=== Text block ===
****
Model-based collaborative filtering strives to find latent features in the data. Matrix factorization is a commonly used method. It implies finding two matrices so that their multiplication will yield the matrix with ratings: ones that we already have and predicted ones. One matrix is for users (P), the other one is for items (Q). Ratings matrix (R) is their multiplication. One dimension of matrices P and Q is number of users/items respectively, the other is the number of latent features.

There are several algorithms with which matrix factorization could be done. Alternating least squares is one of them.

$$\underset{Q* , P*}{min}\sum_{(u,i)\epsilon K }(r_{ui}-Q_i^TP_u)^2+\lambda(\left \| Q_i \right \|^2 + \left \| P_u \right \|^2)$$

The algorithms optimizes the difference between the original ratings and the ratings which are produced by the multiplication of aforementioned matrices. Second part of the formula is regularization. The idea of ALS is to fix one of matrices (P or Q), optimize for the other matrix, then at the next step fix the second matrix and optimize for the first one.

$${p}_{i} = A^{-1}_{i} V_{i} \ with\ A_{i} = Q_{I_i} Q_{I_i}^{T} + \lambda n_{p_i} E \ and\ V_{i} = Q_{I_i} R^{T}(i,I_{i})$$

$${q}_{j} = A^{-1}_{j} V_{j} \ with\ A_{j} = P_{I_j} P_{I_j}^{T} + \lambda n_{q_j} E \ and\ V_{j} = P_{I_j} R^{T}(I_{j},j)$$

P. S. This part is heavilly based on this article.

At first I need to split the data into train and test to check how the error changes with each step. Train and test should have the same dimensions as original data, so here is a function for it. I take users, who have rated at least one movie and select their three ratings - this is test. Train is all other values.

In [23]:
def train_test_split(ratings):
    test = np.zeros(ratings.shape)
    train = ratings.copy()
    non_zero = [i for i in range(ratings.shape[0]) if sum(ratings[i]) > 0]
    for user in non_zero:
        test_ratings = np.random.choice(ratings[user, :].nonzero()[0], 
                                        size=3, 
                                        replace=False)
        train[user, test_ratings] = 0.
        test[user, test_ratings] = ratings[user, test_ratings]
 
    return train, test
In [24]:
R, T = train_test_split(ratings_filled)

Now I need index matrix, where value 1 means that a certain user has rated a particular item.

In [25]:
I = R.copy()
I[I > 0] = 1
I[I == 0] = 0

I2 = T.copy()
I2[I2 > 0] = 1
I2[I2 == 0] = 0
In [26]:
def rmse(I,R,Q,P):
    return np.sqrt(np.sum((I * (R - np.dot(P.T,Q)))**2)/len(R[R > 0]))
In [27]:
def als(R=R, T=T, lmbda=0.1, k=40, n_epochs=30, I=I, I2=I2):
    
    '''
    Function for ALS. Takes matrices and parameters as inputs.
****
=== Set of tasks ===
a) Translate this sentence from the text on matrix factorization into Spanish: "Matrix factorization is a commonly used method."
b) Using the text on matrix factorization, decide whether each statement agrees with it, and back each yes or no with the deciding words from the text: (i) ALS keeps one matrix fixed while optimizing the other. (ii) The test set takes five ratings from each user. (iii) The first part of the formula is the regularization.
c) Pick up the text on matrix factorization with alternating least squares where it stops, and carry it on.

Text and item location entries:
****
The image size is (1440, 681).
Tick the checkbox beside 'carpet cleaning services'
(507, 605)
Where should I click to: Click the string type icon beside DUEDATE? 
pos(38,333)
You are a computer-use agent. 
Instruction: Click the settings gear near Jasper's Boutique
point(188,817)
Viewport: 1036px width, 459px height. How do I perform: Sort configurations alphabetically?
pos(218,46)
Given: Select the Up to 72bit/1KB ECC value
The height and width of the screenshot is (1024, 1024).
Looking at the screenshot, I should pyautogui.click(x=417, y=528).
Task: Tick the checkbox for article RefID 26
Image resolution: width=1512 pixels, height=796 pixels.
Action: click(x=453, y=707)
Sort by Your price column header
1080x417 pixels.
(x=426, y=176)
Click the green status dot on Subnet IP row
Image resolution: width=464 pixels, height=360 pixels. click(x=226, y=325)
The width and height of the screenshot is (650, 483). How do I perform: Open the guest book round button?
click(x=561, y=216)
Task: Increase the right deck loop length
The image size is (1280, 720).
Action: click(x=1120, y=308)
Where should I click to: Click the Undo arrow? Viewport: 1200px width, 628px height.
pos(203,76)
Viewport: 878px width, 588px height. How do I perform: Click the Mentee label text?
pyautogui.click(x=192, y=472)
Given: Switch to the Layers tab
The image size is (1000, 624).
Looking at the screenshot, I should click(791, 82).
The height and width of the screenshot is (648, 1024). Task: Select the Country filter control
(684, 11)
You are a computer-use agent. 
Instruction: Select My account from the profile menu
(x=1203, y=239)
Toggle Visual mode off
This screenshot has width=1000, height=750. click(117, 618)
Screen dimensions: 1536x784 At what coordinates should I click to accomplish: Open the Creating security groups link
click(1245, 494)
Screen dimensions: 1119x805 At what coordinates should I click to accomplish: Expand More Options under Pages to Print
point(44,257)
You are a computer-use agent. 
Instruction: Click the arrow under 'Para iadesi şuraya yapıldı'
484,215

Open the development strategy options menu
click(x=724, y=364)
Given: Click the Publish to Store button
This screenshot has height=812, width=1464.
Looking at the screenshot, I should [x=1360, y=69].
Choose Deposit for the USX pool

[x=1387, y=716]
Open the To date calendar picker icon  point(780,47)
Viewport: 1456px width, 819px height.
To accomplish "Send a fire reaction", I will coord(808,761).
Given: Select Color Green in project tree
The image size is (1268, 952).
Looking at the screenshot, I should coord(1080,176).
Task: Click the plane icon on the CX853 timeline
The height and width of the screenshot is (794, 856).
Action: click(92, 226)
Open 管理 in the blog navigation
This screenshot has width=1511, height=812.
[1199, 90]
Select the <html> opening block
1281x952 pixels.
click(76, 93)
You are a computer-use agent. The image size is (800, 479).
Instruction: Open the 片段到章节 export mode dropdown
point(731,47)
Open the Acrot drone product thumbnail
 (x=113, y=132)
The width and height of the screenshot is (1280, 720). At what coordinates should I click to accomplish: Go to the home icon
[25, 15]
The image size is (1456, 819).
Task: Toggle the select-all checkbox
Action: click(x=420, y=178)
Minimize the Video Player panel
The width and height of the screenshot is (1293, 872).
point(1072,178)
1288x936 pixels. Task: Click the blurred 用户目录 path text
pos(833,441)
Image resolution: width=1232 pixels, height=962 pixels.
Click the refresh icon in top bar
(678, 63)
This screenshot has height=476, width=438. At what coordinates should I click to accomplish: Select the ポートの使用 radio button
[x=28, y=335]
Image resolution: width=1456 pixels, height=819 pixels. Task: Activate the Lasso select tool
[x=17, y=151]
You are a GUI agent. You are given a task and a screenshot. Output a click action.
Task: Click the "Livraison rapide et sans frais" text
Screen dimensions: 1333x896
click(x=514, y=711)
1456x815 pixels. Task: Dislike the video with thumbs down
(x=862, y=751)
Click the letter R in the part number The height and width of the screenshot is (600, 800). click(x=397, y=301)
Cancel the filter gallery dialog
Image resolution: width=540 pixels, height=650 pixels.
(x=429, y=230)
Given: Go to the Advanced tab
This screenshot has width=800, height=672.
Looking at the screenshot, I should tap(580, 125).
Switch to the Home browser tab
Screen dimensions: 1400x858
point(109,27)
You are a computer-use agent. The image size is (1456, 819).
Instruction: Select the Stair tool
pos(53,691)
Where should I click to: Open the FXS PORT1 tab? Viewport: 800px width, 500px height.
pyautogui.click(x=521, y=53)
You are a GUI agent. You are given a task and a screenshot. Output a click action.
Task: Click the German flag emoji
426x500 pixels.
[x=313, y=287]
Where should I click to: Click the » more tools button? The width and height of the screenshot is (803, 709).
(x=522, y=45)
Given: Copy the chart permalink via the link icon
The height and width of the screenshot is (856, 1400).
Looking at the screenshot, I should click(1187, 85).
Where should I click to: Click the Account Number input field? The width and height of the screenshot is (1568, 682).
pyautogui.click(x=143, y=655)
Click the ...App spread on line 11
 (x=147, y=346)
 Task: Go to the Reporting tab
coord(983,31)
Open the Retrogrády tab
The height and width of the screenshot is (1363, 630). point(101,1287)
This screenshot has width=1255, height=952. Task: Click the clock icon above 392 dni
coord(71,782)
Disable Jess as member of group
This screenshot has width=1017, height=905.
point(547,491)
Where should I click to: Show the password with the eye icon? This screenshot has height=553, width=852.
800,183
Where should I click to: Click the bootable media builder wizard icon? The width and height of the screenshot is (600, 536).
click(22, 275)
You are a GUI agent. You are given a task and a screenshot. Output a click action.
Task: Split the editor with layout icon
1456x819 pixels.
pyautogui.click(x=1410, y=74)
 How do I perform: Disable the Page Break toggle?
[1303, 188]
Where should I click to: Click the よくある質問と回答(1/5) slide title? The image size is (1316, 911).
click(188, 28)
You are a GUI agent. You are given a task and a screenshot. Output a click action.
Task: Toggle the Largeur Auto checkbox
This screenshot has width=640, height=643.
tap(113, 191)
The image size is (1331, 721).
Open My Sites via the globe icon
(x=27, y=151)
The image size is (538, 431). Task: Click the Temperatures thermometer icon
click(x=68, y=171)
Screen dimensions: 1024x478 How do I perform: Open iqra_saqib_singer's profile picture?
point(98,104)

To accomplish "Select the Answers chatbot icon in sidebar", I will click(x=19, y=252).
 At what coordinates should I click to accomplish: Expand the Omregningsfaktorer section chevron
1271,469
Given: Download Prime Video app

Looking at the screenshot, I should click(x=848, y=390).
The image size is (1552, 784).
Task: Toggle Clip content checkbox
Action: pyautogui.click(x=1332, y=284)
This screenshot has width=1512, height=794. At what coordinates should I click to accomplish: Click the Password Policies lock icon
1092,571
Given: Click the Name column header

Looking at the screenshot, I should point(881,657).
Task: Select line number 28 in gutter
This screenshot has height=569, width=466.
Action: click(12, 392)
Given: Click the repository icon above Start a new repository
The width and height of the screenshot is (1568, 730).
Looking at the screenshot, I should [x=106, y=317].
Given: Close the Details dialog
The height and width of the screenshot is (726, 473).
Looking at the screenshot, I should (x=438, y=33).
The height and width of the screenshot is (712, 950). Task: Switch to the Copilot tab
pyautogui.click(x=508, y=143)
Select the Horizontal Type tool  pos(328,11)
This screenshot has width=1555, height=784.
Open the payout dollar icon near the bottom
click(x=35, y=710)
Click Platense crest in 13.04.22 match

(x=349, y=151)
****
=== Expected results ===
a) La factorización de matrices es un método de uso común.

b)
(i) Yes: "The idea of ALS is to fix one of matrices (P or Q), optimize for the other matrix"
(ii) No: "select their three ratings - this is test"
(iii) No: "Second part of the formula is regularization."

c)
    Lmbda - learning rate;
    k - dimensionality of latent feature space,
    n_epochs - number of epochs for training.
    '''
    #Number of users and items.
    m, n = R.shape
    P = 1.5 * np.random.rand(k,m) # Latent user feature matrix.
    Q = 1.5 * np.random.rand(k,n) # Latent places feature matrix.
    Q[0,:] = R[R != 0].mean(axis=0) # Avg. rating for each movie for initial step.
    E = np.eye(k) # (k x k)-dimensional idendity matrix.
    
    train_errors = []
    test_errors = []


    for epoch in range(n_epochs):
        # Fix Q and estimate P
        for i, Ii in enumerate(I):
            nui = np.count_nonzero(Ii)
            if (nui == 0): nui = 1

            a = np.dot(np.diag(Ii), Q.T)
            Ai = np.dot(Q, a) + lmbda * nui * E
            v = np.dot(np.diag(Ii), R[i].T)
            Vi = np.dot(Q, v)
            P[:,i] = np.linalg.solve(Ai,Vi)

        # Fix P and estimate Q
        for j, Ij in enumerate(I.T):
            nmj = np.count_nonzero(Ij)
            if (nmj == 0): nmj = 1

            a = np.dot(np.diag(Ij), P.T)
            Aj = np.dot(P, a) + lmbda * nmj * E
            v = np.dot(np.diag(Ij), R[:,j])
            Vj = np.dot(P, v)
            Q[:,j] = np.linalg.solve(Aj,Vj)

        train_rmse = rmse(I,R,Q,P)
        test_rmse = rmse(I2,T,Q,P)
        train_errors.append(train_rmse)
        test_errors.append(test_rmse)

        print(f'[Epoch {epoch+1}/{n_epochs}] train error: {train_rmse:6.6}, test error: {test_rmse:6.6}')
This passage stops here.